Information:

——

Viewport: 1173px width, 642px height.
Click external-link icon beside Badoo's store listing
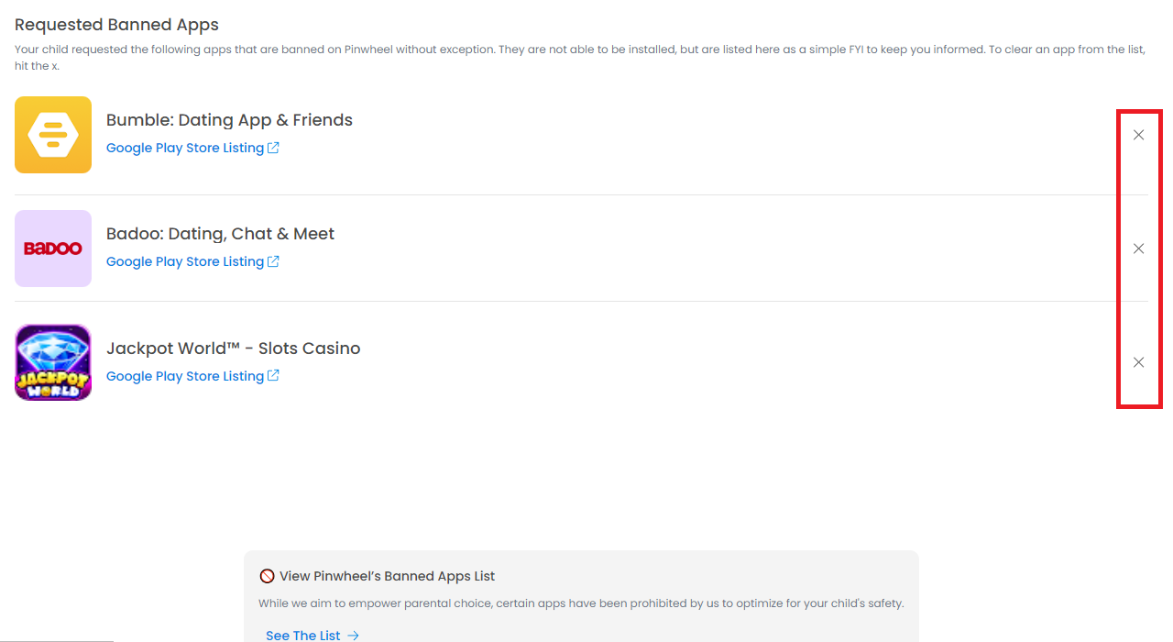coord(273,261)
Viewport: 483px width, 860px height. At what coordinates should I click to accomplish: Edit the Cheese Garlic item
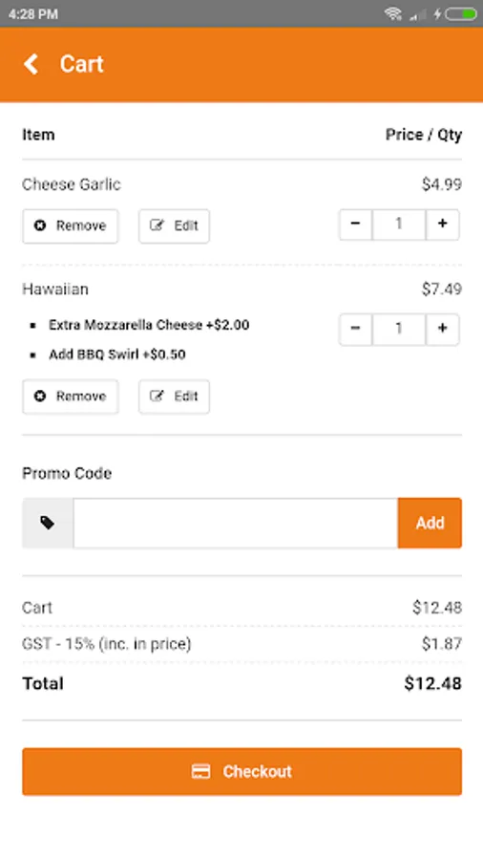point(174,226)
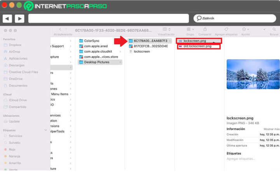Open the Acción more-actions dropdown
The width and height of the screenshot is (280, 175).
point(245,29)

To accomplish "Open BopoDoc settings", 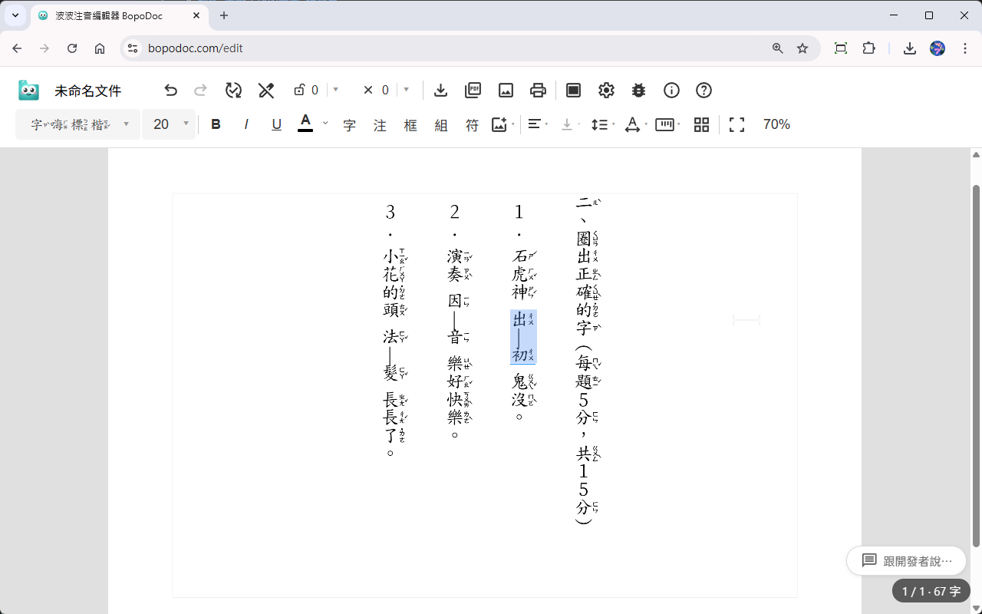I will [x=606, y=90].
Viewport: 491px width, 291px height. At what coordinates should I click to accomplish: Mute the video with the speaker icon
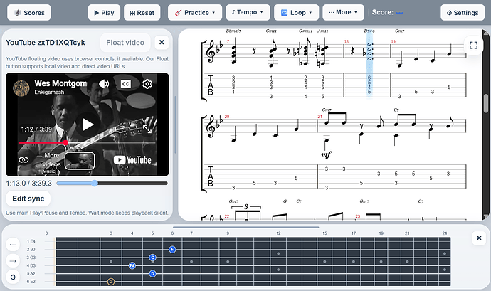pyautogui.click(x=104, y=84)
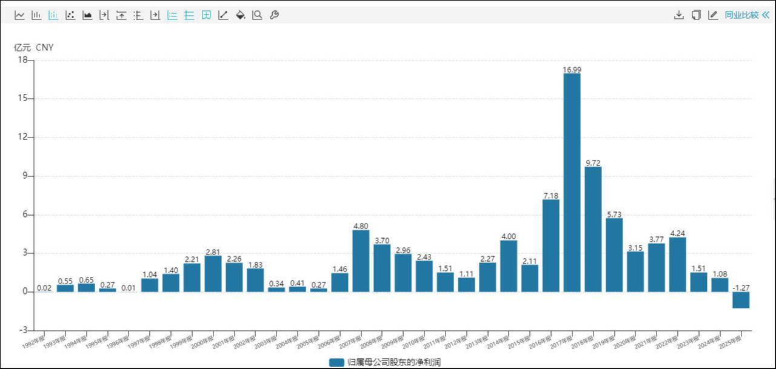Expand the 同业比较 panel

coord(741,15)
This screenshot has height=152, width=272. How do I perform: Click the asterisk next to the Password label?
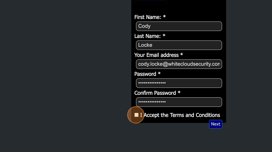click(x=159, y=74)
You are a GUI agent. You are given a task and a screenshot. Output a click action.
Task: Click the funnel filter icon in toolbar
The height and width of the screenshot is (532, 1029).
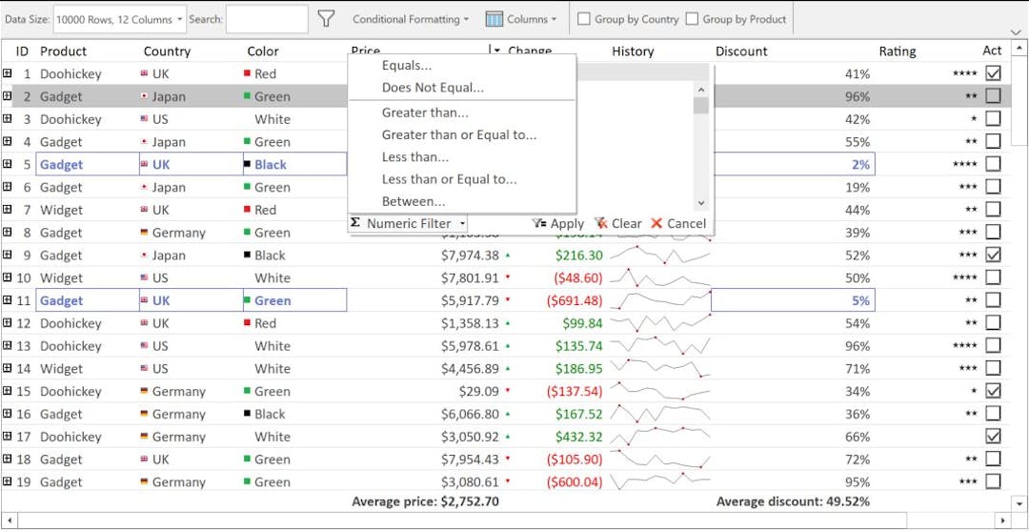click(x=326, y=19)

——

Aim of the task: Leave out every picture, and repeat word for word only the lines from the one holding "The height and" through the end of the entries above, both ends included.

Result for this exercise:
The height and width of the screenshot is (532, 1029).
click(x=326, y=19)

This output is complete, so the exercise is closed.